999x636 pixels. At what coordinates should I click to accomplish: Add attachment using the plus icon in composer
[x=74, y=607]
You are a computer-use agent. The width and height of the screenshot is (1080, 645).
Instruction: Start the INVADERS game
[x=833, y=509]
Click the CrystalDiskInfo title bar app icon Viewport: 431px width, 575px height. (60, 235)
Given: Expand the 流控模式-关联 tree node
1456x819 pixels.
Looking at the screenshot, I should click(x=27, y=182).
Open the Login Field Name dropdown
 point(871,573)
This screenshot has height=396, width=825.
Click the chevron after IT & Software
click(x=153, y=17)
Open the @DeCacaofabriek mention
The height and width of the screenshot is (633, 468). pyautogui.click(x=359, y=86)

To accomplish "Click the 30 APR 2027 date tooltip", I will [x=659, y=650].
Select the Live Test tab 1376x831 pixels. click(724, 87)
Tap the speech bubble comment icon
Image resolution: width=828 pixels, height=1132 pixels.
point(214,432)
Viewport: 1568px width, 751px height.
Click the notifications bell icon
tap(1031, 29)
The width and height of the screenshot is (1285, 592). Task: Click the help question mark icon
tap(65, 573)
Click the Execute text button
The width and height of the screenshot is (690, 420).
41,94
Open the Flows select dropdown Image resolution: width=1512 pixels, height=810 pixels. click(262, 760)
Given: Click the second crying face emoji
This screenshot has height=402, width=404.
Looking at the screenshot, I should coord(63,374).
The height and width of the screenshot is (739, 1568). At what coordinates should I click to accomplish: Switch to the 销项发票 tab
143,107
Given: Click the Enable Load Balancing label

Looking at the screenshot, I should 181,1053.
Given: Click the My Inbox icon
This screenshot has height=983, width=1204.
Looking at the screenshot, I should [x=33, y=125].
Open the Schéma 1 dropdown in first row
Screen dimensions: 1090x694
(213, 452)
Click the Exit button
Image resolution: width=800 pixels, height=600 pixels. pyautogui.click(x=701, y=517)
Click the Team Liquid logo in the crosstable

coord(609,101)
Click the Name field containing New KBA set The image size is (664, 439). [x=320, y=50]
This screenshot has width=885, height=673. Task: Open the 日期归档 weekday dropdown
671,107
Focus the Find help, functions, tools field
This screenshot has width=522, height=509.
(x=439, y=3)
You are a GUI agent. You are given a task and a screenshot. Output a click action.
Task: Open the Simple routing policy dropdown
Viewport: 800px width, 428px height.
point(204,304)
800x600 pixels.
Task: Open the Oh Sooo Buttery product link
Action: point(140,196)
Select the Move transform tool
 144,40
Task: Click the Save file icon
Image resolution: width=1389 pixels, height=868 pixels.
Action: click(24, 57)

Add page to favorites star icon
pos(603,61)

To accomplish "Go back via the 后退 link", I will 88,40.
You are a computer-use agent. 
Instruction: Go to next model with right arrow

ASSIGNMENT:
After locating the line that contains "You are a GUI", output it and the remaining lines of the material above, exactly as they read.

EXERCISE RESPONSE:
You are a GUI agent. You are given a task and a screenshot. Output a click action.
Task: Open the Simple routing policy dropdown
Viewport: 800px width, 428px height.
point(204,304)
800x600 pixels.
Task: Open the Oh Sooo Buttery product link
Action: point(140,196)
Select the Move transform tool
 144,40
Task: Click the Save file icon
Image resolution: width=1389 pixels, height=868 pixels.
Action: click(24, 57)

Add page to favorites star icon
pos(603,61)

To accomplish "Go back via the 后退 link", I will 88,40.
You are a computer-use agent. 
Instruction: Go to next model with right arrow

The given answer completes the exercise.